_WHAT IS REQUIRED_
Return the lines beginning at the one that contains "The height and width of the screenshot is (488, 868)." and running to the end of the records, exactly and with nothing else. Omit pictures.

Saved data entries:
/---

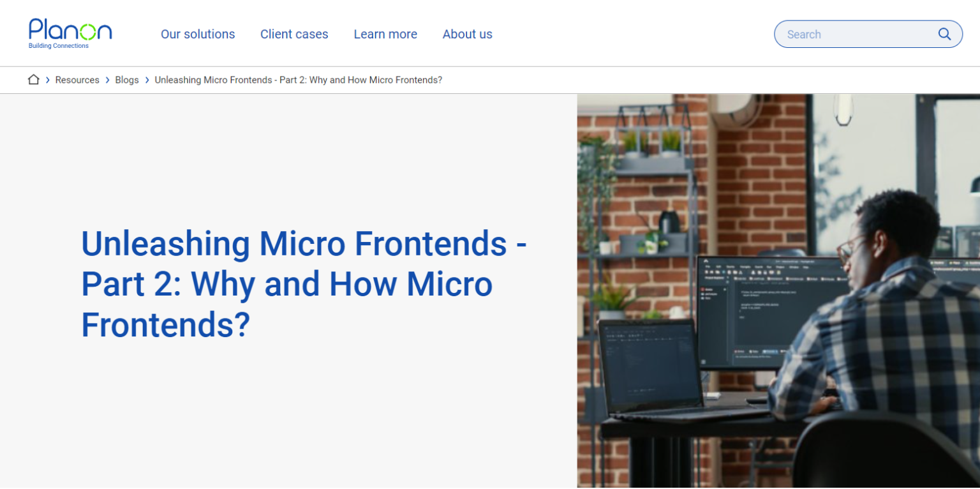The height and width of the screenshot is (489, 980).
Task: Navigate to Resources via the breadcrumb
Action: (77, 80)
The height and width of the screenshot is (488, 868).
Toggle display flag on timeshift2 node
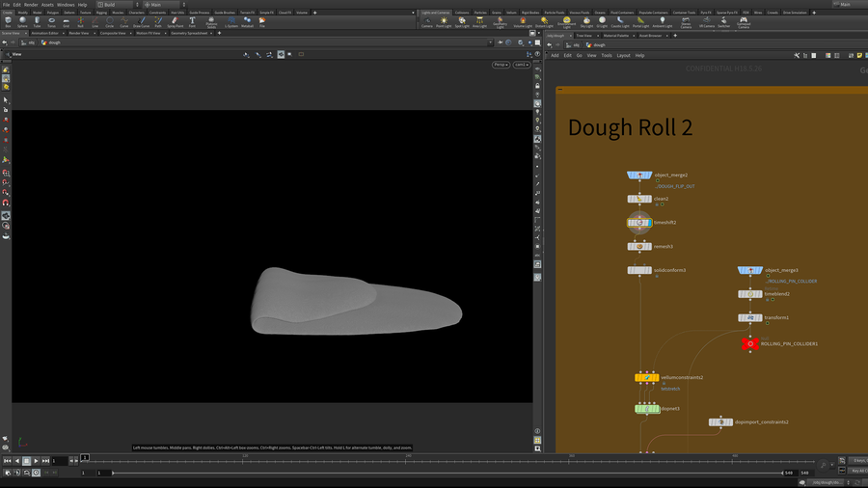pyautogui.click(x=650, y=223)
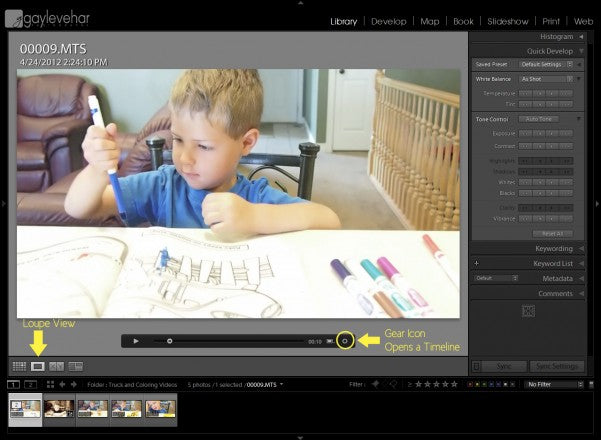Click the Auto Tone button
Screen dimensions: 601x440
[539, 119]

\---

_WRITTEN ANSWER_
The height and width of the screenshot is (488, 868).
Toggle display flag on timeshift2 node
pyautogui.click(x=650, y=223)
Click the Auto Tone button
Screen dimensions: 601x440
[539, 119]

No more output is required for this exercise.